### Opdrachten
**a.** Welke studie volgt de jonge Nietzsche volgens het tekstfragment over Nietzsche?
**b.** Geef uit het tekstfragment over Nietzsche het stuk van "De Reactor, platform voor kwaliteitsvolle" tot en met "op hun site." letterlijk terug.
**c.** Vul het tekstfragment over Nietzsche aan met een vervolg dat aansluit op de laatste zin.

### Tekstfragment
^^^^
De Reactor

Explosieve stof: Nietzsche en Wagner, de vrouwen en de nationaalsocialisten

De Reactor De Reactor, platform voor literaire kritiek

Wie al enigszins vertrouwd is met leven en werk van Friedrich Nietzsche, ontdekt in de biografie ‘Ik ben dynamiet. Het leven van Nietzsche’ van Sue Prideaux weinig nieuws, maar ze legt naar wel de juiste accenten in haar boek, dat bovendien erg onderhoudend geschreven is.

De Reactor, platform voor kwaliteitsvolle literaire kritiek, levert elke week een gedegen recensie aan Knack.be. Nog literaire honger? Neem dan ook een kijkje op hun site.

Vele biografen trappen in dezelfde, als het ware geprogrammeerde val: ze introduceren de persoon wiens leven ze vertellen of reconstrueren, van meet af aan als een wereldberoemd individu. De Engelse schrijfster Sue Prideaux begaat die fout niet. Zij laat ons kennismaken met de jonge Nietzsche, Fritz, een bijziende, ietwat onhandige, zweterige, stijf-beleefde student klassieke filologie, die uitblinkt in alles wat met Griekse literatuur te maken heeft, aan de piano over een uitzonderlijk improvisatietalent beschikt en ook wel van een partijtje zwemmen houdt.
^^^^
### Aangeleverde gegevens

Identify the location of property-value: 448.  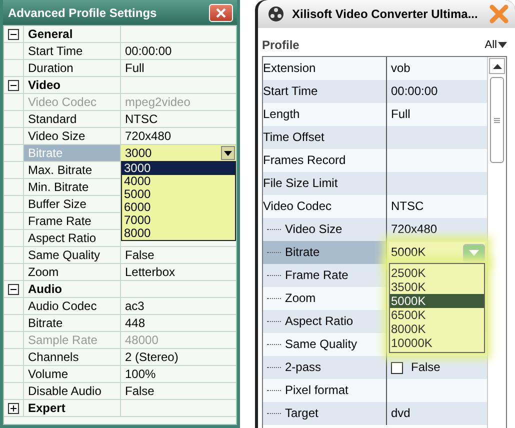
^^^^
### Antwoorden per nummer
**a.** Klassieke filologie.

**b.**
De Reactor, platform voor kwaliteitsvolle literaire kritiek, levert elke week een gedegen recensie aan Knack.be. Nog literaire honger? Neem dan ook een kijkje op hun site.

**c.**
We zien hem druk doende op een avond begin november 1868: Nietzsche maakt zich klaar voor een diner waarop hij de door hem vurig bewonderde Richard Wagner, die incognito in Leipzig verblijft, zal ontmoeten. Wat zal hij dragen? Zijn chicste pak? Of zal hij een rokkostuum huren? En welke schoenen zal hij aantrekken? Het regent pijpenstelen. Zal hij een koets laten komen of manhaftig met paraplu – die hij wel eens neigt te vergeten – door de regen waden? Met veel humor vertelt Nietzsche zijn lotgevallen van die avond in een brief aan zijn medestudent Erwin Rohde, die later met zijn studie Psyche binnen de kring van classici bekendheid zal verwerven.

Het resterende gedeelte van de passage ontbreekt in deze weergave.